La Voz de Galicia

Las declaraciones del alcalde vallisoletano a propósito de la nueva ministra, Leire Pajín, ponen de manifiesto algo muy obvio: la preeminencia del lenguaje bajo e incluso vulgar, y por lo tanto brutal, sobre el estilo noble o, al menos, sobrio. No sé si hasta ahora teníamos menos pensamientos vulgares, quizá no. La diferencia estriba en que nos guardábamos mucho de expresarlos, porque sabíamos que eran vulgares y porque todo el mundo compartía esa opinión. Lo del alcalde de Valladolid es una grosería, en efecto, agravada por su condición de autoridad y por haberla lanzado contra otra autoridad que, además, es mujer. Esto último ha actuado como una turbina en su difusión mediática. Y me parece bien, aunque no exactamente por los mismos motivos que aducen algunos.

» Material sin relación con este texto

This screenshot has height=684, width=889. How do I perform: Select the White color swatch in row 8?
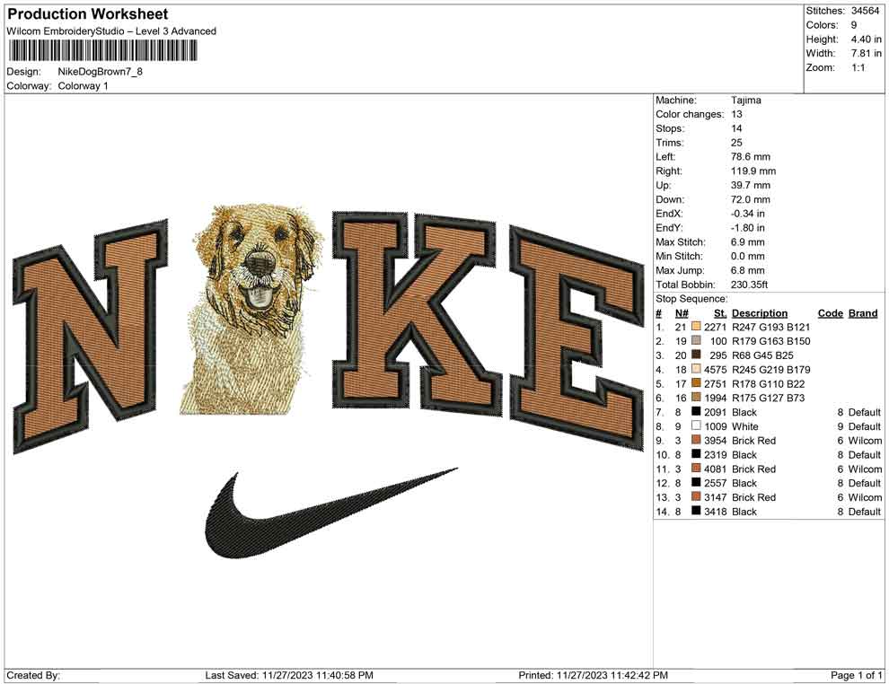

En cualquier caso, considero  que el incidente es gravísimo en si y por lo que significa. El alcalde aludió a «los morritos» porque pensó que era algo admisible, normal y gracioso. Quizá le podría parecer incluso suave y meramente insinuante si lo comparaba con la cháchara de la televisión, con la acerada ironía de ciertos columnistas, con tantas intervenciones en tantos parlamentos autonómicos y capitalinos o con la conversación monótona de dos adolescentes sentadas a la puerta de un bar. El problema no radica solo en que el alcalde tenga pensamientos groseros ni en que los exprese ni en que sea una autoridad, el problema reside en la imagen que tiene de sus potenciales votantes.
Urge una recuperación del buen gusto, de la elegancia verbal. Y la elegancia siempre va ligada a una cierta sobriedad. Obama entendió muy bien en sus discursos lo de la elegancia y la altura de miras. Aquí, me temo, nos espera una agudización del mal contrario, acaso porque nosotros somos así —de pensamiento y palabra vulgar, es decir, brutal— y ellos, que necesitan nuestro voto, lo saben.